▸ **抜粋本文**

シャラポア選手がドーピング陽性
2019/06/12
全豪OPでシャラポア選手がドーピング陽性
元世界王者で、生涯グランドスラムも達成した現在世界ランキング7位のマリア・シャラポワ選手(Maria Sharapova)が全豪OPで実施されたドーピング検査(1月26日実施)で陽性反応が出たことを記者会見で明らかにしました。
検査で陽性が出た薬物は
メルドニウム(Meldonium)
という薬品。シャラポア選手によれば2006年から使用していたそうですが、今年になってWADA世界反ドーピング機関が禁止薬物に追加登録したことに気づかずに、使用してしまったとのことです。
3月7日に重大発表があるというニュースが流れた時、ほとんどの人がシャラポア選手が引退を発表するものと思っていました。

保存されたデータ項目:
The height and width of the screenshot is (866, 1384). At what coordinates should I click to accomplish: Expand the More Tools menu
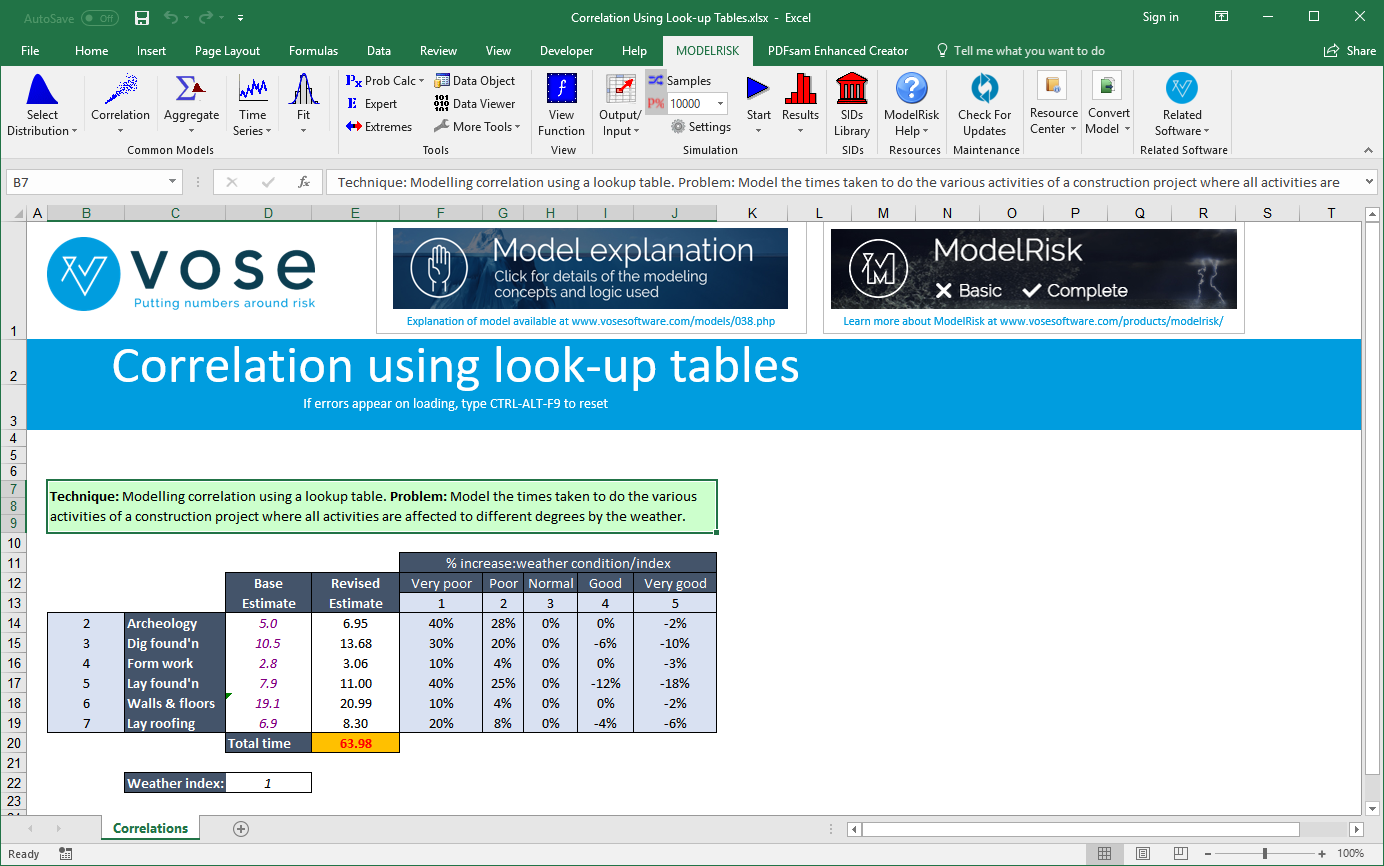coord(478,126)
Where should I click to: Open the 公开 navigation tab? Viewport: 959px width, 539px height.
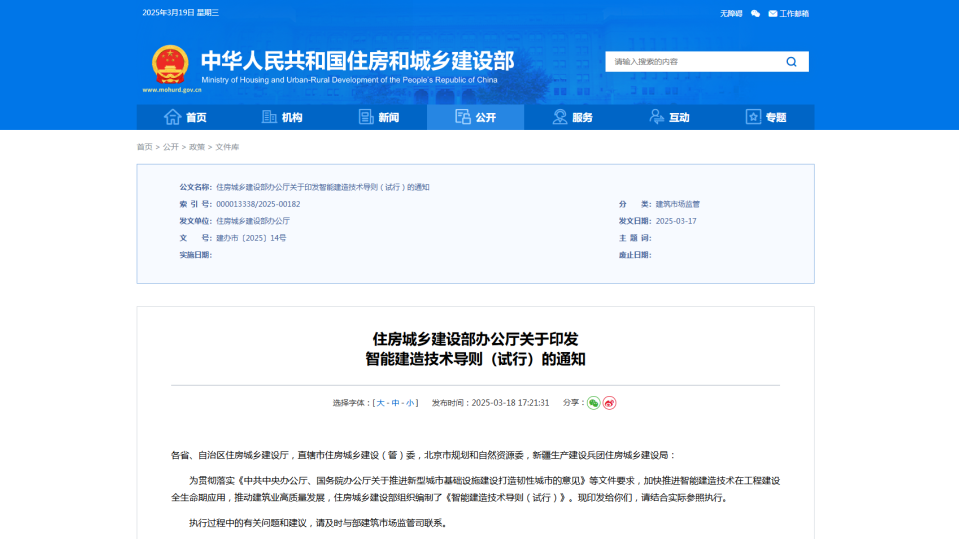point(475,117)
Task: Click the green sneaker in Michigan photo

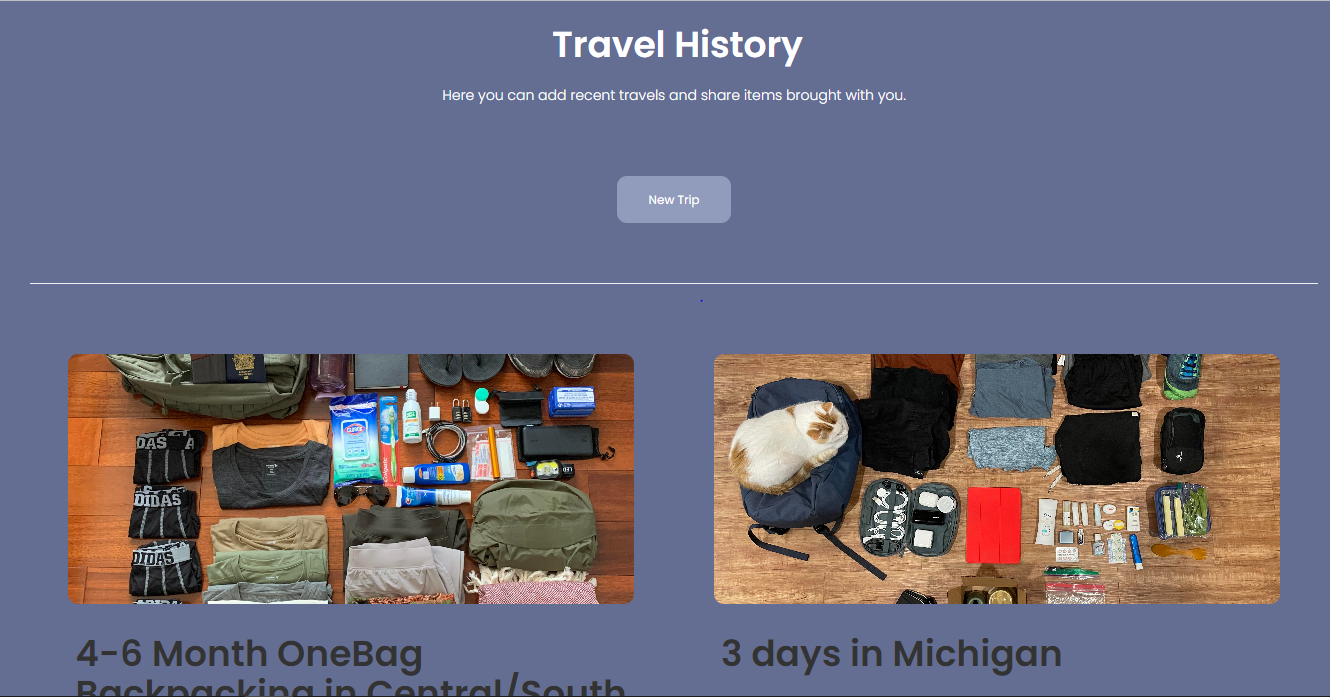Action: 1183,375
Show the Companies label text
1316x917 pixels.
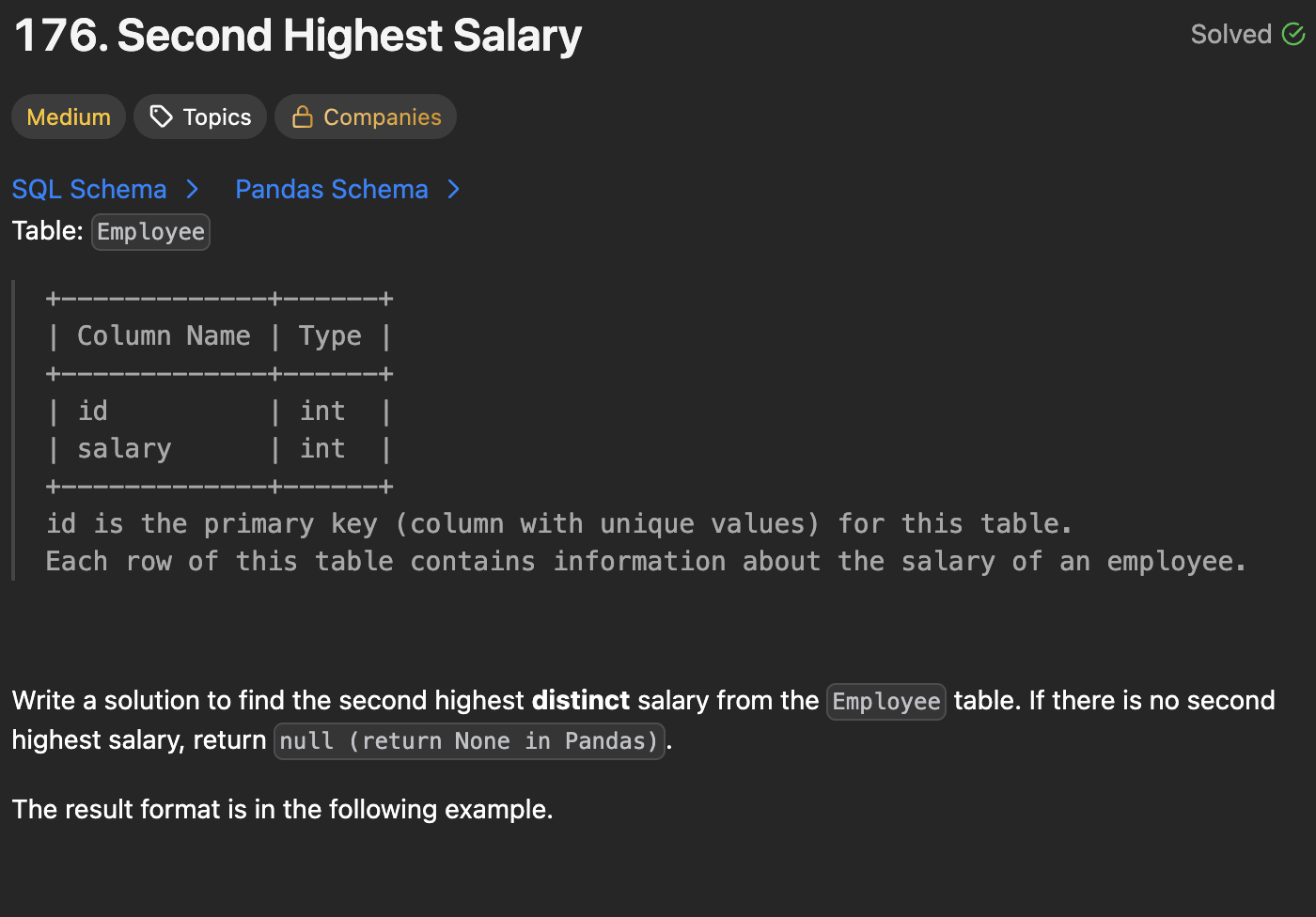pyautogui.click(x=382, y=117)
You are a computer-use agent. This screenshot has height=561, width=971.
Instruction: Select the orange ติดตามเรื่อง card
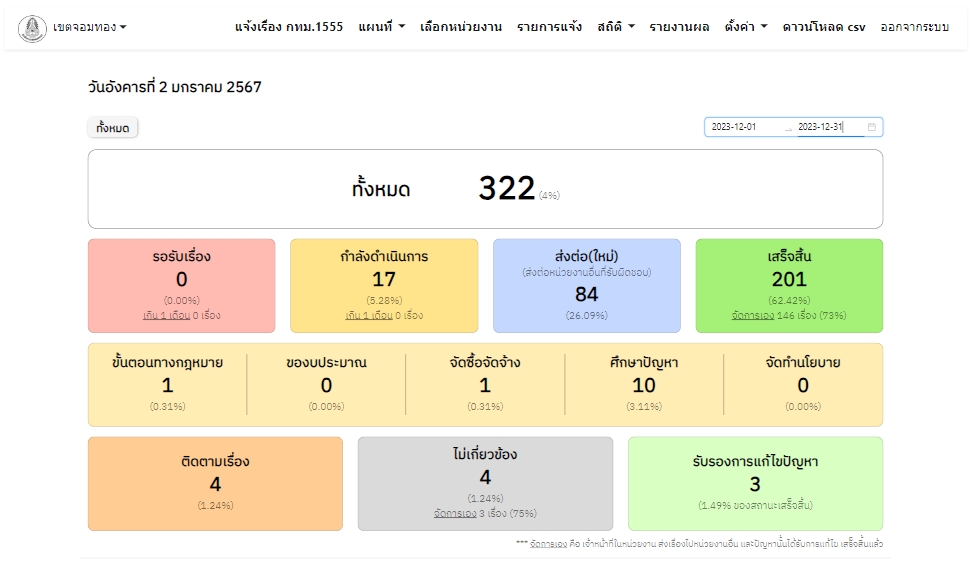tap(215, 483)
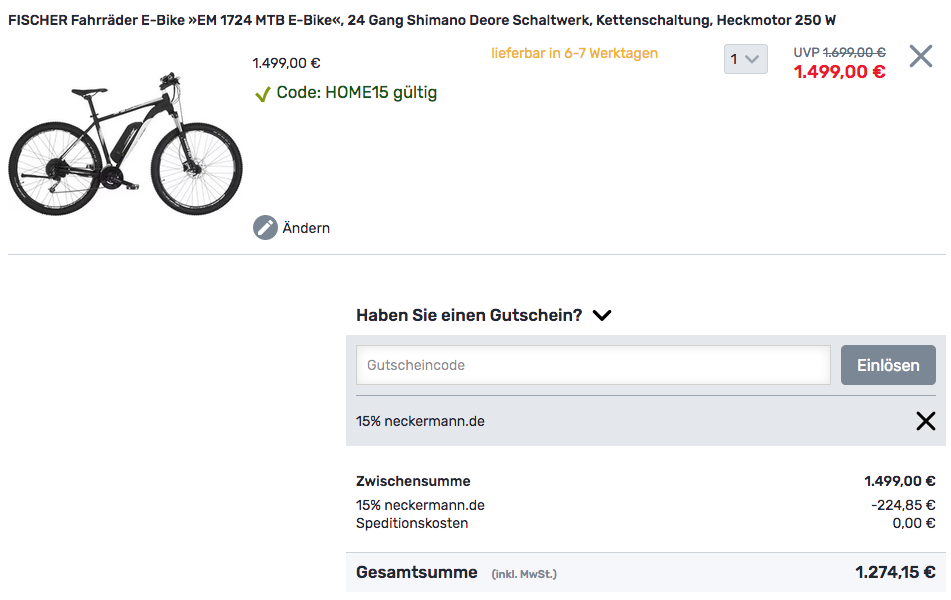Select the 'Code: HOME15 gültig' text

356,93
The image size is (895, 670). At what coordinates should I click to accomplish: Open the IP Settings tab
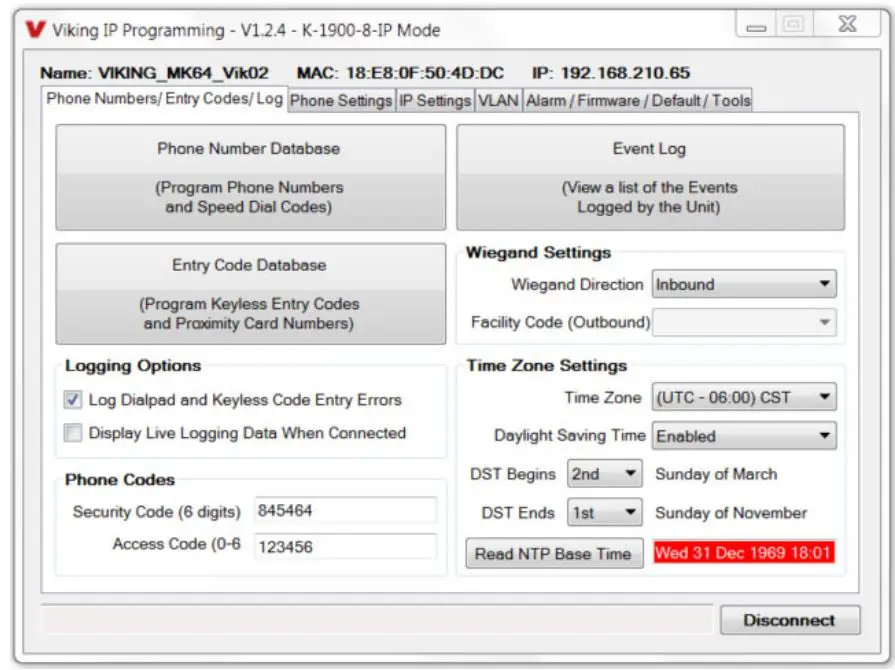(437, 100)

▸ **作業指示**
[1] シャラポア選手のドーピング陽性についての本文のうち、「検査で陽性が出た薬物は」から「表するものと思っていました。」までを一字一句変えずに繰り返すこと。
[2] シャラポア選手のドーピング陽性についての本文を、最後の文の次から引き取って書き進めること。

▸ **番号別回答**
[1]
検査で陽性が出た薬物は
メルドニウム(Meldonium)
という薬品。シャラポア選手によれば2006年から使用していたそうですが、今年になってWADA世界反ドーピング機関が禁止薬物に追加登録したことに気づかずに、使用してしまったとのことです。
3月7日に重大発表があるというニュースが流れた時、ほとんどの人がシャラポア選手が引退を発表するものと思っていました。

[2]
最近は故障が多く、年齢的にも引退もやむ無しと思っていましたが、本人はまだまだ現役で頑張るつもりだということで、安心しました。今回の会見でも、
多くの方々は、今日、私が引退を発表すると思っていたでしょう。でも引退会見を行うとしたら、ロサンゼルスの市街地にあるホテルは選ばないでしょうし、ましてやこんな地味なカーペットでは。
シャラポア選手らしい言葉です。
これ(ドーピング検査で陽性)によって何らかの影響が出ることは分かっています。こんな形でキャリアを終えたくはない。もう一度プレーをするチャンスが与えられることを、心の底から願っています。
と今年開催のリオ五輪を見据えたコメントもしています。
ロシアのテニス連盟は「シャラポワ選手がリオデジャネイロ五輪に出場できることを信じている。」と声明をだしていますが、国際テニス連盟は
- 3月12日から暫定的な出場停止処分が科される
- 最終決定は保留される
としていて、最終的な処分についてはまだ分かっていません。
2016年からメルドニウム(Meldonium)が新たに禁止薬物に加えられたことを知らずに誤って使用したという主張が正しいとすれば、寛大な処置が取られることを期待しますが、同時に「禁止されているとは知らなかった」として意図的に薬物を使用するケースとのバランスを取るのが難しいと思います。
引き際を考えながら、故障を抱えた体で必死にプレーしている中でのミス。個人的には短期間の出場停止処分に終わってくれることを祈っています。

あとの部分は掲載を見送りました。